If true, it was a damning indictment of them all, and another story altogether.
Two dozen Deathwatch sergeants were gathered in and around the available chairs. Koorland recognised the Raven Guard, Tyris, w
ho had performed so superbly on Incus Maximal, in muted conversation with a Brazen Claw who must have travelled with Abhorrence, for Koorland did not know his name. The red-haired Wolf, Kjarvik, laughed harshly over the subdued chatter at some tale of Asger’s. The Watch Commander, for reasons known best to himself, had his boot on Oriax Dantalion’s austere table, hands afloat in demonstration of some grapple manoeuvre.
Issachar and Thane walked amongst them, speaking little, thus far avoiding a reprise of Sigismund and Dantalion’s infamous bout.
Field-Legatus Otho Dorr of the Ullanor Veterans, Astra Militarum, stood against a wall and sipped at a glass of clear wine. It was a plant fermentation product formulated to complement the nutrient gruel favoured by the Fists Exemplar. Despite all that he had survived on Ullanor and before, a social encounter with so many looming Adeptus Astartes clearly had him mortified. If he was hoping for the wine to loosen some of those nerves then he was due another disappointment. Intoxication was but one of the many things that the Fists Exemplar disapproved of.
Confessor-Militant Rawketh was arguably a natural companion under such circumstances, but the commander of the freshly raised Ecclesiarchy drafts stood alone by the viewports, captivated by the massed bow lights and engine flares of the combined fleets.
Phaeton Laurentis’ attempts at making small talk with Weylon Kale and Dominus Gerg Zhokuv appeared to be a waste of the magos’ synthised breath. The brain of the ancient dominus bubbled thoughtfully in its armoured jar. Kale, meanwhile, listened politely, but was finding it difficult to keep himself every few seconds from checking the vox-pin in his collar or glancing at the ship lights in the viewports. The coordinates Koorland had provided them were deep inside the orks’ burgeoning empire. The old shipmaster felt the phantom itch of sensor ghosts on the back of his neck whenever he turned his back on the viewports.
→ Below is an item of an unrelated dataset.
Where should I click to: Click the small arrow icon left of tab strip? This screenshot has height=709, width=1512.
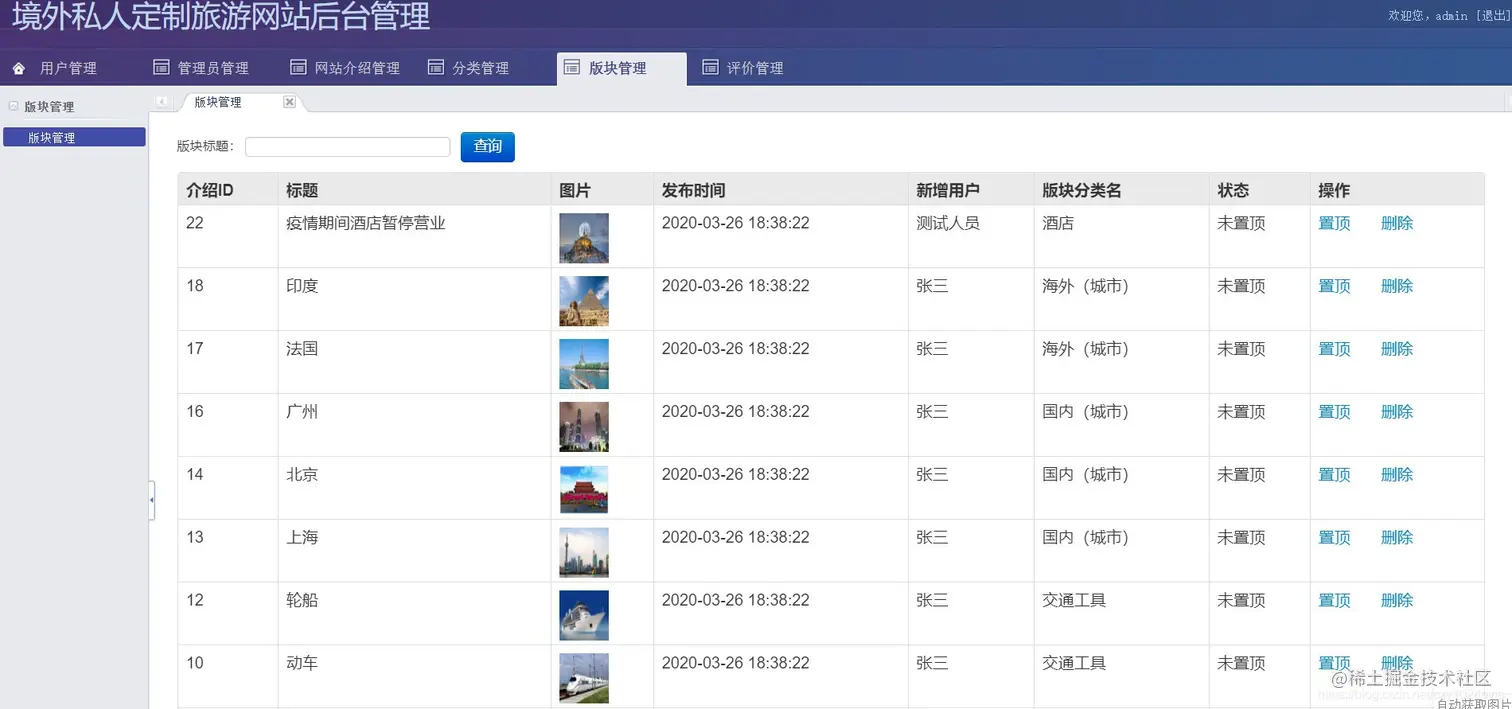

Two seats around from the table’s head, Kavalanera Brassanas sat, straight-backed, straight-armed, hands flat on the table, staring into the nothing between her and the bulkhead and through it to the fleet anchorage beyond. Wienand laid a hand on the knight abyssal’s shoulder and whispered something in her ear as she sat down beside her. The inquisitor’s aides spoke around them, exchanging slates, comparing notes, while the Assassin, Krule, lowered himself into the chair directly opposite. His muscles were tensed, his jaw firm, seemingly set on matching the Sister’s light-year stare and rising high in Koorland’s estimation simply for possessing the self-belief to imagine that he could.